Als ich geboren wurde, gaben mir meine Eltern den Namen Johannes, zu Deutsch: „Gott ist gnädig“. Das ist zunächst eine menschlich ganz unverständliche Entscheidung. Meine Eltern hatten Gott vertraut, nach der Geburt eines ersten, kranken Kindes ein zweites, gesundes Kind zu empfangen. Sie hatten gewagt und sie hatten verloren. Das trieb das Wasser in die Augen meiner tapferen Mutter, das leitete Wasser auf die Mühlen der Glaubenskritiker, das Haus des Gottvertrauens erbebte, es zeigten sich Risse im Fundament des eigenen Glaubens und Gottesbildes: „Wo ist nun dein Gott?“ Doch in geradezu prophetischer Klarheit sprachen meine Eltern: „Er soll Johannes heißen“. Wer wissen will, was biblischer Glaube ist, der hat hier ein rechtes Beispiel gefunden. In diesem Glauben sprach meine Mutter: „Was betrübst du dich, meine Seele, und bist so unruhig in mir? Harre auf Gott; denn ich werde ihm noch danken, dass er meines Angesichts Hilfe und mein Gott ist.“

Johannes - Gott ist gnädig - das wurde tatsächlich das Programm meines Lebens.
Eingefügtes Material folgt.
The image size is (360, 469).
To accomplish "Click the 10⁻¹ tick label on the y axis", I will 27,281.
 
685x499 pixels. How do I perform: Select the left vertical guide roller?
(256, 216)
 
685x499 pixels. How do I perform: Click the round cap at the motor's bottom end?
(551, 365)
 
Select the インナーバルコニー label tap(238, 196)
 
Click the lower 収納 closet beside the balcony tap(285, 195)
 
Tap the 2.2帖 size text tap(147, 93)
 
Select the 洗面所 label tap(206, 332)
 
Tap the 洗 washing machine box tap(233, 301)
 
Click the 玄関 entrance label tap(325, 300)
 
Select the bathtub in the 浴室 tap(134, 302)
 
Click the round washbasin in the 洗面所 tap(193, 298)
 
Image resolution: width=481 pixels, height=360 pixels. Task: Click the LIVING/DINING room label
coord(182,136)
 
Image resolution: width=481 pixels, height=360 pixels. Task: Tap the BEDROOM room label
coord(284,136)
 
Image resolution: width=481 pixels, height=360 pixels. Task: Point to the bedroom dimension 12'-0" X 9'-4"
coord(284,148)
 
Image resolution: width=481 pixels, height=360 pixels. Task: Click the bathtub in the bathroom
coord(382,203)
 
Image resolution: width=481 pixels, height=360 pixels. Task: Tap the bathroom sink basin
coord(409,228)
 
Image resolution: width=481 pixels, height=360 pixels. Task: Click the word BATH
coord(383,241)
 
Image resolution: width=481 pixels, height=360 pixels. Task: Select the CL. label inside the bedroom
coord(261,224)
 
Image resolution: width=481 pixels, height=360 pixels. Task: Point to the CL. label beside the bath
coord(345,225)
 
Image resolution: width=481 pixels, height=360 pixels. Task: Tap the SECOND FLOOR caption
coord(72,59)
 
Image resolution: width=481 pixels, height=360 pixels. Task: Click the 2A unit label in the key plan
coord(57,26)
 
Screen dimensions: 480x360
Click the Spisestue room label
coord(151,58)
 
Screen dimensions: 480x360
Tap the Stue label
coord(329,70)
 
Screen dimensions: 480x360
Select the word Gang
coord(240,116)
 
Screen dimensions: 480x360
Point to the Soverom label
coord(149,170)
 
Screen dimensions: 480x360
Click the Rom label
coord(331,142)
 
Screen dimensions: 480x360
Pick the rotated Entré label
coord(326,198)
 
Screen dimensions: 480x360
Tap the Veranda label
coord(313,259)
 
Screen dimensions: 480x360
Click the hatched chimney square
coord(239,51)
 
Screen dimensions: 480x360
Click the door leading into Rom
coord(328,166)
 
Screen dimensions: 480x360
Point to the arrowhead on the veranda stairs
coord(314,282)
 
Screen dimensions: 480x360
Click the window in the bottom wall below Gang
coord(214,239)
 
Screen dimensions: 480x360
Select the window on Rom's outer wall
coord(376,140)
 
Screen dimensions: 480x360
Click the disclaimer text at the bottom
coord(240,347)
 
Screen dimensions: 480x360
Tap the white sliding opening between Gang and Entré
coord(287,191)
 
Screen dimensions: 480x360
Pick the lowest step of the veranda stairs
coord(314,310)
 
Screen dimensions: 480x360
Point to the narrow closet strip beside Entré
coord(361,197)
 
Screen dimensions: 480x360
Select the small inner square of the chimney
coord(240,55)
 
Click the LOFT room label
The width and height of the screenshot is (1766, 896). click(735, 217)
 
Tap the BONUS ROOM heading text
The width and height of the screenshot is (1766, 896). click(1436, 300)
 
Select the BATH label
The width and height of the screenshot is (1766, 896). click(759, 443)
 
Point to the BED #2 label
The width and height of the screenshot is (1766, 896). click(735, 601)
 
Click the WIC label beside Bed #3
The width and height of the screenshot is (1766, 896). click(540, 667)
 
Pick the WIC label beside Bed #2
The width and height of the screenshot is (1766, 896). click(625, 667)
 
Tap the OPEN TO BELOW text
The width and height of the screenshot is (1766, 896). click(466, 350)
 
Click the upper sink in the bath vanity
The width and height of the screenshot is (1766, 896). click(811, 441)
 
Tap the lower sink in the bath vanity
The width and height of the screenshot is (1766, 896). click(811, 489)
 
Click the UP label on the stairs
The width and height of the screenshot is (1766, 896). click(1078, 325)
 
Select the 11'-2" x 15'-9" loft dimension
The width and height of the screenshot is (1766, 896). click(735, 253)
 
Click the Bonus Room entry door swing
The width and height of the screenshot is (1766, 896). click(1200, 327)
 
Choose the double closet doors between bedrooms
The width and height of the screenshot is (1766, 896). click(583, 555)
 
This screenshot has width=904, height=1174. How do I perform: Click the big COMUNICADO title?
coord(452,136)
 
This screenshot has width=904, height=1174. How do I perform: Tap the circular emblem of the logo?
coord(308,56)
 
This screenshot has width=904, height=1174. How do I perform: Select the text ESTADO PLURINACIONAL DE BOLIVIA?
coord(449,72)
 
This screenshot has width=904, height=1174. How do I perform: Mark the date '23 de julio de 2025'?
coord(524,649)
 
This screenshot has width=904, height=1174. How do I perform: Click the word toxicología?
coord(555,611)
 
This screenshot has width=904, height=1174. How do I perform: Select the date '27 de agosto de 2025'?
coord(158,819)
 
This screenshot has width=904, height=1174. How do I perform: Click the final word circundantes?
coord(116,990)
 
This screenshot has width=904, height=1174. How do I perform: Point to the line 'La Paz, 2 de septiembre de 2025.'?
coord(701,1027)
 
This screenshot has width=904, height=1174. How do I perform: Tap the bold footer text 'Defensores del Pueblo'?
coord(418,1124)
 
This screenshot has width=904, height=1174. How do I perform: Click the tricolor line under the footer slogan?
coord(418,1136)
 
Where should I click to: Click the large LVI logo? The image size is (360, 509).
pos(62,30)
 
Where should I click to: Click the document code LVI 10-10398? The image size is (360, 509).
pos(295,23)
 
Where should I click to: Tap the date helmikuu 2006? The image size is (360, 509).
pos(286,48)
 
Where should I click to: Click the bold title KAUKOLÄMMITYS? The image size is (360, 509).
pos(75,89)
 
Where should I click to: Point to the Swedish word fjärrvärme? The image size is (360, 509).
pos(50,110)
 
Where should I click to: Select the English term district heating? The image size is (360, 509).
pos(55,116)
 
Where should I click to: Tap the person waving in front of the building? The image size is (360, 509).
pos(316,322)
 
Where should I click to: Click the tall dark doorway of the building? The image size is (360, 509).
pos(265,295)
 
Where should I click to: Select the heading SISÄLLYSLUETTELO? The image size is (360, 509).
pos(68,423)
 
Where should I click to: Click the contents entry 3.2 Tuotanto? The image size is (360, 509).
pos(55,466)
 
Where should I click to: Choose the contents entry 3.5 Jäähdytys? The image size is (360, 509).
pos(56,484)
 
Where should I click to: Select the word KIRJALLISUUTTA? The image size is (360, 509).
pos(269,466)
Nein, Gottes Gnade zeigte sich nicht in Heilung, in übernatürlichen Wundern und langem Leben. Karriere? Fehlanzeige. Während meine Freunde und Kollegen Fachärzte wurden, sich niederließen, Familien gründeten und prachtvolle Kinder in die Welt setzten, krebste ich als ewiger Altassistent in einer Rehaklinik herum. Wie gern hätte ich meine Eltern zu Oma und Opa gemacht. Meine überaus anmutige Frau verhieß da großes Potential. Doch es sollte nicht sein. Besonders die letzten, leidvollen Wochen und Monate haben viele von Euch erschüttert und lassen Gottes Gnade in einem sehr eigentümlichen Licht erscheinen. Was ist das für ein Gott, dessen Gnadenerweise so gar nicht gnädig erscheinen? Der Jemanden mit 49 Jahren aus dem Leben reißt, nachdem alles so hoffnungsvoll schien? Warum darf ich trotzdem von Gottes Gnade reden? Mache ich etwa aus der Not eine Tugend, frei nach Eugen Roth: „Ein Mensch erhofft sich, fromm und still, dass er einst das kriegt, was er will. Bis er dann doch dem Wahn erliegt, und schliesslich das will, was er kriegt“?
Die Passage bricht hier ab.